Most fintech start-up CEOs tend to come from finance. Brett Crosby, who recently started PeerStreet – an investing platform for real estate loans – has spent the past decade in the inner sanctum at Google.
Crosby helped to start its mobile advertising business, ran the Google+ product marketing team and most recently ran the global teams tasked with spearheading the growth of Chrome, Gmail, Docs and Drive. But, more impressively, he only ended up in Silicon Valley because Google snapped up his first tech company – Urchin Software Corp. – in 2005 and then rebranded it as Google Analytics.
Crosby attended the Search Engine Strategies trade show in California representing Urchin in 2004. Two then-twenty-something Google executives – David Friedberg (who would later found Climate Corp. and sell it to Monsanto) and Wesley Chan (who is now a managing director at Felicis Ventures, a venture capital firm that invested in PeerStreet) – approached Urchin’s booth and basically said, “Hey, we heard about you guys and we’d like to talk about a business development opportunity – can you show me the product?”
Crosby was already planning to attend Google Dance, a big party at the Mountain View HQ, the next day.
“I said, ‘We’re here for the trade show and Google Dance, so let’s meet tomorrow,’” Crosby said. “They said it was a ‘biz dev opportunity,’ but it was very clear it was an acquisition meeting based on the level of seniority in the room.”
It almost never happened. “They said if it leaked they’d kill the deal, and it did leak a couple of days before we were going to seal the deal, but they decided to go through with it,” he said. “It almost didn’t happen, but they had me help write up a press release and they announced the deal in 2005 a couple of days before my wedding. I actually signed the deal right before I walked down the aisle, and immediately after our honeymoon, I reported to work at Google.”
The deal paid Crosby and his co-founders half in cash, half in stock, and because they hit the post-acquisition milestones, the stock component alone doubled the value of the deal. That kind of dream-scenario exit is how entrepreneurs draw it up in business school but seems pretty difficult to replicate.
“It’s like we were playing Triple-A ball and the Yankees called and said ‘We’re going to be in the World Series – can you pitch for us?’” Crosby said. “We rebranded Urchin, put it on Google infrastructure, and Google Analytics became many orders of magnitude more popular than we ever could have imagined – it’s by far the most widely used web analytics platform in the world.
“Google was an incredible place to learn,” he said. “We went from a startup to a big company undergoing explosive growth – when I got there it was around 2,500 people, and I saw it grow to more than 100k.”
Word on the PeerStreet
Why would Crosby leave a company like Google? The JOBS Act opened up the crowdsourcing business model, and he felt the time was right to launch a digital platform for investing in real estate loans.
PeerStreet was launched in 2014, not as a direct lender or registered investment adviser (RIA), but rather a secondary market for lenders. It is aiming to become LendingClub for short-term real estate debt – the average yield ranges between 7% and 12%. In the last year of operations, approximately $230m was invested through the platform.

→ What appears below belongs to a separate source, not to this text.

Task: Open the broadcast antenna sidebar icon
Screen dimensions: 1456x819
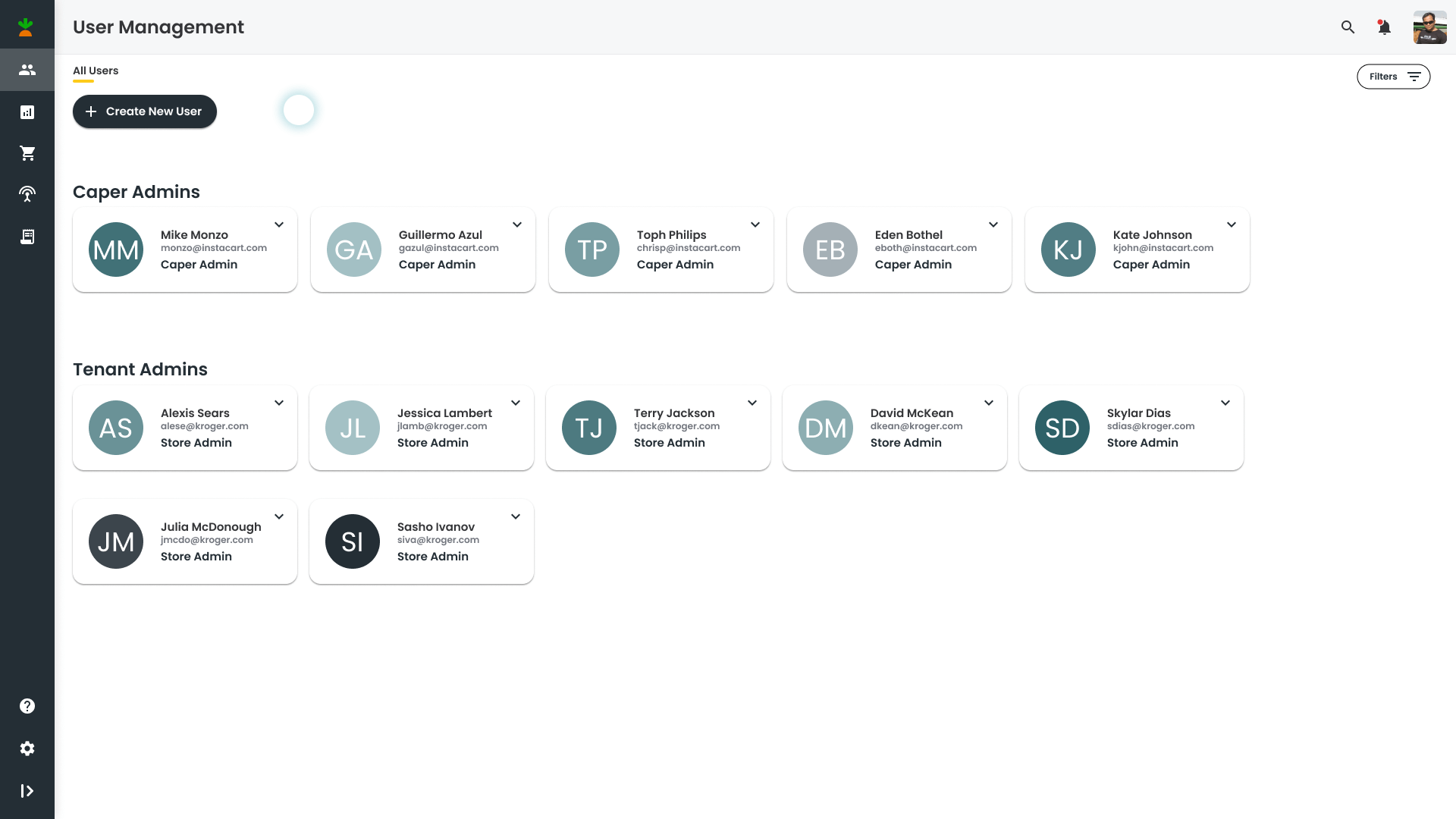Action: coord(27,194)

“We identified a great asset class, but it had some problems – real estate-backed loans can be fantastic investments when underwritten correctly, but they were not accessible, high concentration and hard to diversify so if something went wrong it was a bummer,” Crosby said. “Our idea was to turn it into a low-touch asset class with a greater degree of diversification.
“With general acceptance of companies like LendingClub and Prosper, we can do something like that with a much better asset class, because there’s something backing it,” he said.
Currently PeerStreet employs around 50 people, with about a third in general operations, including legal, compliance, PR and marketing, a third in products, tech and engineering, and a third on the real estate side of the business. The latter consists of employees who onboard lenders and work with them, real estate analysts, loan-servicing specialists and portfolio managers.
The characteristics PeerStreet looks for in candidates
Crosby said he looks to hire candidates with multi-disciplinary backgrounds.
“That helps a tremendous amount, because it’s not the most intuitive or easy business, and hiring high-quality people helps set the culture going forward,” Crosby said. “A lot of best practices in hiring I’ve taken from my experience at Google and applied to this business.
“I look for people who can see beyond just their own specific area and have greater breadth and depth of experience,” he said. “We’re big travelers, and we value life experience, and intellectual curiosity – people who can identify problems and come up with solutions.”
On the real estate side of the business, PeerStreet is actively hiring lender-onboarding, payment-servicing, underwriting and commercial-banking specialists.